## Supplied passage

See more on Michael Afar 

Seyfarth Shaw LLP

Michael Afar has extensive experience handling and managing complex class action matters under California law, including wage-and-hour class and representative action cases.

The Seyfarth Shaw LLP partner has obtained winning results due to a practical approach to finding solutions for his clients.

“It starts from immersing ourselves into our clients’ business and building up that relationship and getting an understanding of what’s going on from the ground up,” Afar said. “I think it’s very important that we tell our story of our clients in these types of cases and showcase that they’re doing everything they can to do right by their employees.”

He began work with the firm in 2009, where he began as a class action clerk. After graduating from Loyola Law School in 2014, he rose through the ranks over the years and became one of the firm’s key employment defense litigators.

“I was very fortunate to work with a lot of great class action and PAGA lawyers who mentored me and really got me passionate about doing defense side employment work,” Afar said.

(Stored records)
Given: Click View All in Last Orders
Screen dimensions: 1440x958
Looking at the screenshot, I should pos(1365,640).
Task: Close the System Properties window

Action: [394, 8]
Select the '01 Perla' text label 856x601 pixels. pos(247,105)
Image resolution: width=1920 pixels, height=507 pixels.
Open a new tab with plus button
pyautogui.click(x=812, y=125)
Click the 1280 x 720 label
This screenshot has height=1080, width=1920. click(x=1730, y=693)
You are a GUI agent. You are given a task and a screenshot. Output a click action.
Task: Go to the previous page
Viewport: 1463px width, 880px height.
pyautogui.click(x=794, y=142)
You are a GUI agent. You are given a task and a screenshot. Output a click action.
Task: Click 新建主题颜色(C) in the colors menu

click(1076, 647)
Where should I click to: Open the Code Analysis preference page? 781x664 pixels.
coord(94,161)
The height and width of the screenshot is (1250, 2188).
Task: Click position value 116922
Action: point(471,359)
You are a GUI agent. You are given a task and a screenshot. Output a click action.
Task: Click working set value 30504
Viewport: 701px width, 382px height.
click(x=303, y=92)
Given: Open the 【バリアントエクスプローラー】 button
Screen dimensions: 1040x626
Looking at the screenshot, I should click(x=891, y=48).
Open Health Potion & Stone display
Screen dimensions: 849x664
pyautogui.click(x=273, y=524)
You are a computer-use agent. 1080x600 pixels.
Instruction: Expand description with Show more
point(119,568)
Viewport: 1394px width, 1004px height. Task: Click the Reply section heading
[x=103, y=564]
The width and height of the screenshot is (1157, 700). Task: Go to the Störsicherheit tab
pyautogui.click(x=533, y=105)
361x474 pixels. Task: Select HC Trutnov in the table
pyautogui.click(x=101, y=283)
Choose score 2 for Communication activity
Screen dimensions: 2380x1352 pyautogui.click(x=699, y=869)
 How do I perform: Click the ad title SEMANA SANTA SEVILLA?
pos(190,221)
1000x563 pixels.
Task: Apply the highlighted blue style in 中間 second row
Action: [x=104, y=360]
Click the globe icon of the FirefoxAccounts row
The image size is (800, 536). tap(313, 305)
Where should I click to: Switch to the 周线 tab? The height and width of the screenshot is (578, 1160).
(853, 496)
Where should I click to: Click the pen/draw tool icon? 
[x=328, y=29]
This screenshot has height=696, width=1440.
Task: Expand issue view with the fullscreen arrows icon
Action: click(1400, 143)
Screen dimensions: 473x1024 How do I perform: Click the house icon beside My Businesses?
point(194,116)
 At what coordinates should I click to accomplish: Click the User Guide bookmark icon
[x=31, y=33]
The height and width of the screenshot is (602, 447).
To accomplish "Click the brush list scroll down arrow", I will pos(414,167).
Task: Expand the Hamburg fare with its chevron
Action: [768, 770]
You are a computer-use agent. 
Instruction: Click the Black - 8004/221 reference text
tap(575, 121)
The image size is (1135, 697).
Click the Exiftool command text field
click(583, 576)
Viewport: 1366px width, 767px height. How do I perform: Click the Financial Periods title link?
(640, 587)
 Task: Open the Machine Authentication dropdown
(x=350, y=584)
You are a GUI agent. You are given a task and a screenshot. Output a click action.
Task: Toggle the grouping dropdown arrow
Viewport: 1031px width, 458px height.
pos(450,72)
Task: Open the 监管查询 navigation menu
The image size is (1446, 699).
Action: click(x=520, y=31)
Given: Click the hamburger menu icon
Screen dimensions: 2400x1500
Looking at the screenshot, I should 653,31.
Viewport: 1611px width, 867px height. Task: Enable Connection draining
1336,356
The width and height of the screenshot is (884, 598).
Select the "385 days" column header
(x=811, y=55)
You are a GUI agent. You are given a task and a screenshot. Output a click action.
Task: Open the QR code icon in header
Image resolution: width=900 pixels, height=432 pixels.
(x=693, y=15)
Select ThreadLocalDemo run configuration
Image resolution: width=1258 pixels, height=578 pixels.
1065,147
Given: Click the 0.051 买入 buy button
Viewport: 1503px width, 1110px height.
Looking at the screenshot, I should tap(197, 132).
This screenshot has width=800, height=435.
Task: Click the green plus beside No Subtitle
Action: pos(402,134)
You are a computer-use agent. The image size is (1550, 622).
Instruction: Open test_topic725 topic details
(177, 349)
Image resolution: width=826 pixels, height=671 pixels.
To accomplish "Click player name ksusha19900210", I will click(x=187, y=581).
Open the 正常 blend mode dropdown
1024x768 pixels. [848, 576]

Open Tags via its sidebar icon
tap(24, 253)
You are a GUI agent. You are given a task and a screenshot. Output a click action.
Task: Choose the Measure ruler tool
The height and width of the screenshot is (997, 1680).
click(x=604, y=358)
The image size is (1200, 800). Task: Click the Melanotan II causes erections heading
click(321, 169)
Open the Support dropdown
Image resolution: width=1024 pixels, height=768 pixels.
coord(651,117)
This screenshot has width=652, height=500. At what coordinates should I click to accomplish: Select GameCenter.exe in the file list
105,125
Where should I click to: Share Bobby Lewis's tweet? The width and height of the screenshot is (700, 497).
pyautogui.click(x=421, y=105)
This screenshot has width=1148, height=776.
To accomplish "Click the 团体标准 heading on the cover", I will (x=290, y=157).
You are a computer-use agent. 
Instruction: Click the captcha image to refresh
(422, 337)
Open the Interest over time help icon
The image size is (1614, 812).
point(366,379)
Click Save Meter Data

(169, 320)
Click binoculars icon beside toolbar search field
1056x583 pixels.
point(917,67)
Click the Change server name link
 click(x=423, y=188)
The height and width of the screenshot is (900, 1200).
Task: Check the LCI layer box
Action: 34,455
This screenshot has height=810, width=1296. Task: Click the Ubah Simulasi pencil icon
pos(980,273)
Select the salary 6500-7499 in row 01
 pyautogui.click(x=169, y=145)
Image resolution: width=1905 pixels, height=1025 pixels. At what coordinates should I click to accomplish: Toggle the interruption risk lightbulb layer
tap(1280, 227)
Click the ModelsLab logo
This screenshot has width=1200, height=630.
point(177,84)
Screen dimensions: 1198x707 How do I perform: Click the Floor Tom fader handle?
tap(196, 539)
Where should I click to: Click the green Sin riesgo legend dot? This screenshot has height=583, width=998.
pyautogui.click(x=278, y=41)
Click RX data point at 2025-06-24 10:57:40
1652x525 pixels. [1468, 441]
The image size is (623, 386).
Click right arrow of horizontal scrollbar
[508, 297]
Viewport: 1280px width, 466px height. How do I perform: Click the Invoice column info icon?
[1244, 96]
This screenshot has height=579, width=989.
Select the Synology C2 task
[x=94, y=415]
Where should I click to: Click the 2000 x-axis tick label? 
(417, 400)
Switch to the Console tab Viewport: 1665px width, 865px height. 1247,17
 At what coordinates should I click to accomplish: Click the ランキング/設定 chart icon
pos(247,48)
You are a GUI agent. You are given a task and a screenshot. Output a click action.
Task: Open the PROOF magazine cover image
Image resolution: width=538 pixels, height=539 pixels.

## Action item A
Using the profile of Michael Afar, say whether each statement agrees with it, answering yes or no and quoting the words that decide it: (i) Afar started at the firm as a class action clerk in 2009; (ii) Afar graduated from Loyola Law School in 2009; (iii) Afar is a partner at Seyfarth Shaw LLP.
## Action item B
Summarize the profile of Michael Afar in two sentences.
## Action item C
From the profile of Michael Afar, return the part that opens with the words containing "See more on" and closes with "representative action cases.".

## Answer section A
(i) Yes: "He began work with the firm in 2009, where he began as a class action clerk."
(ii) No: "After graduating from Loyola Law School in 2014"
(iii) Yes: "The Seyfarth Shaw LLP partner"

## Answer section B
Michael Afar, a Seyfarth Shaw LLP partner, has extensive experience with complex California class action matters, including wage-and-hour cases, and credits his results to a practical approach that starts with understanding his clients' business. He joined the firm as a class action clerk in 2009, graduated from Loyola Law School in 2014, and rose to become one of the firm's key employment defense litigators.

## Answer section C
See more on Michael Afar 

Seyfarth Shaw LLP

Michael Afar has extensive experience handling and managing complex class action matters under California law, including wage-and-hour class and representative action cases.